EXTRACT:
While she agrees that the stereotype of the victimised Chinese woman
is “not without its grain of truth” 5/, she argues that
this image of woman, frozen in time, obscures the dynamism of gender
relations in Chinese history. In Confucian ideology, the
family was the most fundamental social unit. It was regarded as the bastion
of morality 6/.
The subjugation of wives to their husbands had a clear political
purpose. A wife’s proper relationship
with her husband was regarded as a model and metaphor for the subject’s
relationship with the emperor 7/. The state was therefore one of
the chief agents in fostering and promoting family ideals throughout Chinese
history 8/. The
Manchu, in an attempt to legitimise their rule of the Chinese, rabidly
promoted “familistic moralism” among commoners in order to signify their
commitment to Confucian ideals 9/. Women’s subjugation was therefore an
important basis on which the wider Confucian political order was constructed.
The doctrine of sancong (Three Obediences) is often
regarded as definitive of women’s position in Confucianism 10/. This treatise, found in Confucius’ Book of Rites specifies that
throughout a woman’s life course, she is to live under the directions of her
menfolk: “The
woman follows the man: -- in her youth, she follows her father and elder brother;
when married, she follows her husband; when her husband is dead, she follows
her son” 11/. The sancong is the ideological and philosophical basis for women’s
subjugation in Chinese kinship formations.
Under sancong a woman does
not exist in her own right. Her existence and even her own identity is
defined by male-kin. However Dorothy Ko questions the
extent to which the sancong is
entirely representative of women’s position.
To reduce the Chinese construct of womanhood to the sancong is to assume that the Chinese
patriarchy was based only on coercion or brute force 12/. Ko argues that while women may
be denied power on an official level by Confucian discourse, in their actual
experiences they may enjoy a degree of “informal power” 13/. In certain circumstances, they may even be
able to mitigate or manipulate Confucian ideals of womanhood 14/. The status of the widow in Qing
society is an example which illustrates how women, in particular contexts,
were able to have power within an overarching patriarchal framework. In Confucianism, a wife was expected to
remain chaste and to continue serving her patrilineal family, even after the death
of her husband. The Qing rulers enthusiastically
supported the cult of the chaste widow, which was a remnant from earlier
dynasties 15/.

RAW DATA:
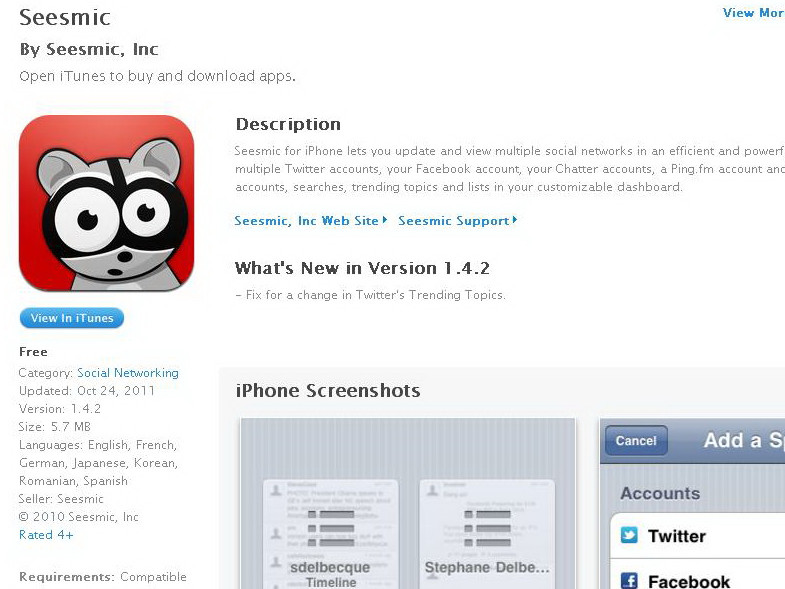
Task: Open the Seesmic Support link
Action: (454, 221)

STATED EXERCISE A:
Retype the passage on Confucian womanhood between "Under sancong a" and "of women’s position.", inclusive.
STATED EXERCISE B:
Using the passage on Confucian womanhood, answer these:
(i) In Confucian ideology, what was the family regarded as?
(ii) What English name does the passage give for sancong?
(iii) Under sancong, whom does a woman follow once her husband is dead?
Rely only on the text about Confucian womanhood for what follows.

RESULT A:
Under sancong a woman does
not exist in her own right. Her existence and even her own identity is
defined by male-kin. However Dorothy Ko questions the
extent to which the sancong is
entirely representative of women’s position.

RESULT B:
(i) The bastion of morality.
(ii) Three Obediences.
(iii) Her son.